Provided entries below:

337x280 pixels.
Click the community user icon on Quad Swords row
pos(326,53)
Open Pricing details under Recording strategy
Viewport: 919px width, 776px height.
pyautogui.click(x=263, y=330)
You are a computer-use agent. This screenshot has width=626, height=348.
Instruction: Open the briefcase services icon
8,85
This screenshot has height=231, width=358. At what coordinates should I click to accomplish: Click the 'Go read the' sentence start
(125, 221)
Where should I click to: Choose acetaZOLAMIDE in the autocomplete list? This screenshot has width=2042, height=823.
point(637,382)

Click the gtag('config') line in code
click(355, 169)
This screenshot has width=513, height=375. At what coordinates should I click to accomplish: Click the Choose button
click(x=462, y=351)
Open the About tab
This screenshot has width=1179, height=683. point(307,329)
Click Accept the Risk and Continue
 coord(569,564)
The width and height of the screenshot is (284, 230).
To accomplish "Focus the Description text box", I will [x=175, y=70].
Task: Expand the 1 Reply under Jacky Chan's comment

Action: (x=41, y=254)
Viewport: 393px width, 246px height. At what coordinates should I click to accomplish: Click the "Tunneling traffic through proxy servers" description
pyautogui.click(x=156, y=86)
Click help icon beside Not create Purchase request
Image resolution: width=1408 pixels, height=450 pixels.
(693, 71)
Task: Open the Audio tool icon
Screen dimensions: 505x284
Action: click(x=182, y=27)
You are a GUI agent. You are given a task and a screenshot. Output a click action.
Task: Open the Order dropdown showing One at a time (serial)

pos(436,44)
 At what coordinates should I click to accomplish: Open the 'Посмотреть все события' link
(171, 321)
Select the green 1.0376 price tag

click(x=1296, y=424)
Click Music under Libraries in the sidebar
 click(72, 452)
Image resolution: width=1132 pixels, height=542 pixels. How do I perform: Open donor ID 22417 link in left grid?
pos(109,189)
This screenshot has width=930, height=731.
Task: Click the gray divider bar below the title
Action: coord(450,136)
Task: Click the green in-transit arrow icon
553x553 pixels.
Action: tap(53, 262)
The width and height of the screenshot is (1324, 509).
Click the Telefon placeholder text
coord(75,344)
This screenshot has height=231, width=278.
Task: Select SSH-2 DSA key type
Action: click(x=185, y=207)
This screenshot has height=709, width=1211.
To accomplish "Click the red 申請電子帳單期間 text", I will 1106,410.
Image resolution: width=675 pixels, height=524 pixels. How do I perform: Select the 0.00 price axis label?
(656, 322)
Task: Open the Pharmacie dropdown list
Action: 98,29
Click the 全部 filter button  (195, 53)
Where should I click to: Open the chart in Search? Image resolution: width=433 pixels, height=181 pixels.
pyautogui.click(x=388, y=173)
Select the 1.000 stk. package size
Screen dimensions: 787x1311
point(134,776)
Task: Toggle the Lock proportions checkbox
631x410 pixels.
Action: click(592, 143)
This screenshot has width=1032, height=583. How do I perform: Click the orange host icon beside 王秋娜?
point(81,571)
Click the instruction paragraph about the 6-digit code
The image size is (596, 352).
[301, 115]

End of Provided entries.

Exercise objective:
Print every record above exactly as it appears.

Your solution:
337x280 pixels.
Click the community user icon on Quad Swords row
pos(326,53)
Open Pricing details under Recording strategy
Viewport: 919px width, 776px height.
pyautogui.click(x=263, y=330)
You are a computer-use agent. This screenshot has width=626, height=348.
Instruction: Open the briefcase services icon
8,85
This screenshot has height=231, width=358. At what coordinates should I click to accomplish: Click the 'Go read the' sentence start
(125, 221)
Where should I click to: Choose acetaZOLAMIDE in the autocomplete list? This screenshot has width=2042, height=823.
point(637,382)

Click the gtag('config') line in code
click(355, 169)
This screenshot has width=513, height=375. At what coordinates should I click to accomplish: Click the Choose button
click(x=462, y=351)
Open the About tab
This screenshot has width=1179, height=683. point(307,329)
Click Accept the Risk and Continue
 coord(569,564)
The width and height of the screenshot is (284, 230).
To accomplish "Focus the Description text box", I will [x=175, y=70].
Task: Expand the 1 Reply under Jacky Chan's comment

Action: (x=41, y=254)
Viewport: 393px width, 246px height. At what coordinates should I click to accomplish: Click the "Tunneling traffic through proxy servers" description
pyautogui.click(x=156, y=86)
Click help icon beside Not create Purchase request
Image resolution: width=1408 pixels, height=450 pixels.
(693, 71)
Task: Open the Audio tool icon
Screen dimensions: 505x284
Action: click(x=182, y=27)
You are a GUI agent. You are given a task and a screenshot. Output a click action.
Task: Open the Order dropdown showing One at a time (serial)

pos(436,44)
 At what coordinates should I click to accomplish: Open the 'Посмотреть все события' link
(171, 321)
Select the green 1.0376 price tag

click(x=1296, y=424)
Click Music under Libraries in the sidebar
 click(72, 452)
Image resolution: width=1132 pixels, height=542 pixels. How do I perform: Open donor ID 22417 link in left grid?
pos(109,189)
This screenshot has width=930, height=731.
Task: Click the gray divider bar below the title
Action: coord(450,136)
Task: Click the green in-transit arrow icon
553x553 pixels.
Action: tap(53, 262)
The width and height of the screenshot is (1324, 509).
Click the Telefon placeholder text
coord(75,344)
This screenshot has height=231, width=278.
Task: Select SSH-2 DSA key type
Action: click(x=185, y=207)
This screenshot has height=709, width=1211.
To accomplish "Click the red 申請電子帳單期間 text", I will 1106,410.
Image resolution: width=675 pixels, height=524 pixels. How do I perform: Select the 0.00 price axis label?
(656, 322)
Task: Open the Pharmacie dropdown list
Action: 98,29
Click the 全部 filter button  (195, 53)
Where should I click to: Open the chart in Search? Image resolution: width=433 pixels, height=181 pixels.
pyautogui.click(x=388, y=173)
Select the 1.000 stk. package size
Screen dimensions: 787x1311
point(134,776)
Task: Toggle the Lock proportions checkbox
631x410 pixels.
Action: click(592, 143)
This screenshot has width=1032, height=583. How do I perform: Click the orange host icon beside 王秋娜?
point(81,571)
Click the instruction paragraph about the 6-digit code
The image size is (596, 352).
[301, 115]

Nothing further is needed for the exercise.